• [TEKS BACAAN]:
━━━━

Kamis, 04 November 2010

PEMKAB BERTEKAD KURANGI KEGAGALAN PLG


bakar_webKUALA KAPUAS - Kabupaten Kapuas dikenal karena lahan gambutnya. Keunikan lahan gambut di hamparan lahan datar menginspirasi dibangunnya satu juta hektar persawahan yang dikenal dengan PLG.
PLG gagal karena dimensi perubahan dan perusakan yang terlalu besar serta pendukung data ilmiah yang kurang memadai. Lahan gambut terlantar ini, menjadi mudah terbakar yang asapnya menyebar ke negara tetangga, sehingga Pemerintah Indonesia dipersalahkan. Itu pelajaran berharga bagi kita.
Demikian diungkapkan oleh Bupati Kapuas HM Mawardi dalam sambutan tertulis yang dibacakan oleh Wakil Bupati Kapuas Suraria Nahan ketika membuka Lokakarya Masyarakat Peduli Api Kebakaran Hutan dan Lahan di
Aula Bappeda, Rabu, (3/11) pagi.
Namun demikian kata Bupati, saat ini KFCP yang bersama Pemerintahn Daerah Kabupaten Kapuas bertekat tidak mengulangi kegagalan penanganan lahan gambut. Apalagi di wilayah KFCP terdapat kubah gambut yang perlu diteliti secara kompresentif, terpadu dari berbagai disiplin ilmu, agar menghasilkan bantuan teknis dan pendekatan serta secara cermat mempersiapkan implementasinya.
“Penelitian menunjukkan bahwa kebakaran gambut di Kalimantan Tengah menyumbang emisi gas rumah kaca (Green House Gas; GHG) yang cukup besar. Jadi kalau Kabupaten Kapuas dapat mengurangi, bahkan meniadakan kebakaran di areal KFCP, kita dapat membantu Indonesia mencapai target pengurangan emisi 26% seperti yang ditargetkan oleh Pemerintah Indonesia pada COP Bon di German pada tahun 2009. Di Indonesia, penyebab kebakaran hutan dan lahan adalah akibat ulah manusia,” terangnya.
Data menunjukkan bahwa kebakaran hutan dan lahan terkait dengan pencari gamor, pencari ikan, penebang liar, peladang, dan pekebun karet rakyat sampai perkebunan sawit sekala besar. Namun, penelitian dan kajian yang lebih rinci hubungan antara aktivitas manusia yang mana yang menyulut kebakaran belum banyak dilakukan. Memahami kehidupan masyarakat di dan sekitar areal KFCP menjadi kunci suksesnya proyek ini.
Satu hal yang perlu dipahami adalah bahwa KFCP berupaya merestorasi dan memperbaiki ekosistem hutan gambut yang pernah rusak akibat PLG.
Areal KFCP dijadikan medan demonstrasi untuk mendapatkan insentif dalam skema REDD. Sekarang sedang diuji, imbalan apa yang dapat diberikan ke masyarakat bila mereka dapat mencegah terjadinya kebakaran hutan.

━━━━

• [SOAL LATIHAN]:
Berdasarkan berita tentang kegagalan PLG, jelaskan mengapa Pemerintah Indonesia dipersalahkan.

• [CUPLIKAN DATA]:
━━━━

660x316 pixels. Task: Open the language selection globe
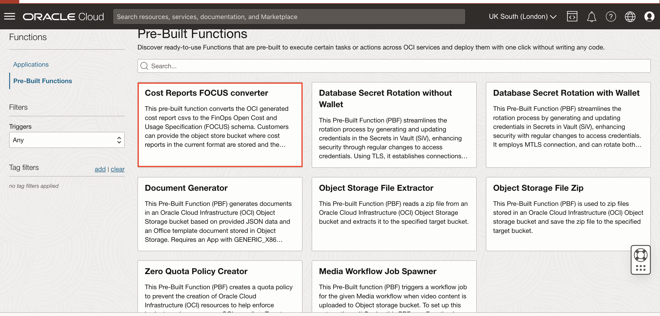coord(630,16)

━━━━

• [JAWABAN SOAL]:
PLG gagal sehingga lahan gambutnya terlantar. Lahan gambut terlantar itu menjadi mudah terbakar, dan asap kebakarannya menyebar ke negara tetangga.